Re-apropriação da cidade de Claraluz Keiser

O contexto urbano mundial é fortemente marcado pelo fenómeno da metropolização, induzido tanto por um processo de globalização, como, correlativamente, por políticas públicas favoráveis ao paradigma da atractividade. Como consequência, assistimos a uma forte tendência à privatização e à estandardização do espaço público. Hoje, estar numa rua no centro de New Delhi, São Paulo ou Londres não nos permite necessariamente vivenciar experiências urbanas diversas. Como conceptualizou a socióloga Sharon Zukin, observamos actualmente uma “pacificação pelo cappuccino”, segundo a qual a cidade é imaginada, criada e vivida como uma mercadoria ou evento de lazer. Porém, vale a pena ressaltar, que o usufruto desta esterilização é apenas para pessoas que podem pagar por.

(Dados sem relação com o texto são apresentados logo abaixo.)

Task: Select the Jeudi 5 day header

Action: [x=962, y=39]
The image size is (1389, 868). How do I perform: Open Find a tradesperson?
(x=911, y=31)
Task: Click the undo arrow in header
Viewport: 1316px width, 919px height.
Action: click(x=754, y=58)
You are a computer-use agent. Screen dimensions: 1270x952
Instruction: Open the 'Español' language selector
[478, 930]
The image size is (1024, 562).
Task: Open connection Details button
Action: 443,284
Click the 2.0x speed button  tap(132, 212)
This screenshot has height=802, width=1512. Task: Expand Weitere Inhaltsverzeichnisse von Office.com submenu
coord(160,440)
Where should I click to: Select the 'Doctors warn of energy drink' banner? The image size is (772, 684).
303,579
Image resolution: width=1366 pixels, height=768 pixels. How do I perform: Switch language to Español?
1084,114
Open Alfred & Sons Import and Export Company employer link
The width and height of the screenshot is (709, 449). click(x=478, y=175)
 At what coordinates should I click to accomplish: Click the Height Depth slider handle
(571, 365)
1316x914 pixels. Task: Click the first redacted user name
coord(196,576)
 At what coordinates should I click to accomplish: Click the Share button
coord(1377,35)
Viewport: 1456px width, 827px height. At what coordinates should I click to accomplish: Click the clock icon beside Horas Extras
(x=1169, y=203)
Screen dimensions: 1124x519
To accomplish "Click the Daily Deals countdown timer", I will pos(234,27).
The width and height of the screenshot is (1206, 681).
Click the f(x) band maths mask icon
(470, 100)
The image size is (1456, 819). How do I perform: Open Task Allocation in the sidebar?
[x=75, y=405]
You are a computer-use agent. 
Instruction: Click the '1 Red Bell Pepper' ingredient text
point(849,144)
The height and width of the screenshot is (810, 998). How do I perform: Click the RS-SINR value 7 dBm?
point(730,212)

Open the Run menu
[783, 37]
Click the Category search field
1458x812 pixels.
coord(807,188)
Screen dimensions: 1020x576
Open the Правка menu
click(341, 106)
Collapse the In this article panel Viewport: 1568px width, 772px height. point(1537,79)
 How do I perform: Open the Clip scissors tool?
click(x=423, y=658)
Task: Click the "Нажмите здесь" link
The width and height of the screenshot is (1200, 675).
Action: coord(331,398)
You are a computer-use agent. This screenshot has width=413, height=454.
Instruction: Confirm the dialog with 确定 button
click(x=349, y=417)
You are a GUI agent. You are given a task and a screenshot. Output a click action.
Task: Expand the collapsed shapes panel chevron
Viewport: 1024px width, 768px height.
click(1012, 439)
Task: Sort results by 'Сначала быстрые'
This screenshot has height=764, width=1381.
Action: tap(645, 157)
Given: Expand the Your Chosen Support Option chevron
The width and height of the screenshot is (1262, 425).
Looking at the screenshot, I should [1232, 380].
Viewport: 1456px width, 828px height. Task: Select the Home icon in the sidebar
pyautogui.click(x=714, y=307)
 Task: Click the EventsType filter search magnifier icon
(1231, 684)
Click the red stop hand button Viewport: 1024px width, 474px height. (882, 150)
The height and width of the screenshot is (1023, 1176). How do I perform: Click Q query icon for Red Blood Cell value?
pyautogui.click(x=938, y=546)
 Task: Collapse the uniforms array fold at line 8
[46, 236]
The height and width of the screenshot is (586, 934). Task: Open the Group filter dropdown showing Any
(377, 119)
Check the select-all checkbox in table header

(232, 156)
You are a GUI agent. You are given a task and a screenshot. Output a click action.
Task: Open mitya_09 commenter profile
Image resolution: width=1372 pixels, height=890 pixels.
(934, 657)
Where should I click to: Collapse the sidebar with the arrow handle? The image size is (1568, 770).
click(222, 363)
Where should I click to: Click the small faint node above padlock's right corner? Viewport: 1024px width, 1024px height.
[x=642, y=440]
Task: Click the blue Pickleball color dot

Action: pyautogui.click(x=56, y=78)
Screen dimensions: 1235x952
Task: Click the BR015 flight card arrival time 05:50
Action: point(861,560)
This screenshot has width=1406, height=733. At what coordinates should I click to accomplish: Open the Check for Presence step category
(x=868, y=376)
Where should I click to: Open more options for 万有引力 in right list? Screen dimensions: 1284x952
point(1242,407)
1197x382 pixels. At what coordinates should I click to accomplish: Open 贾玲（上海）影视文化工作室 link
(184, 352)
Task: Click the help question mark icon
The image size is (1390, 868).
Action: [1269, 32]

Ao mesmo tempo, em paralelo, diferentes respostas e reações a esta tendência têm surgido, reforçando a ideia defendida por David Harvey de que “o direito à cidade é muito mais do que a liberdade individual e o acesso aos recursos urbanos, é o direito de nos transformarmos a nós mesmos, ao mesmo tempo que transformamos a cidade”. (D. Harvey, The right to the city, New Left Review nº53, 2008) Diversas iniciativas cidadãs individuais ou colectivas, da micro à larga escala, temporárias ou perenes, formais ou informais, têm proposto outras maneiras de experimentarmos e experienciarmos o espaço público através de uma re-apropriação da cidade. Assim, essas ações ajudam a ressignificar não só o modo como co-construímos o espaço público mas também como co-construímos a sociedade e o direito à cidade.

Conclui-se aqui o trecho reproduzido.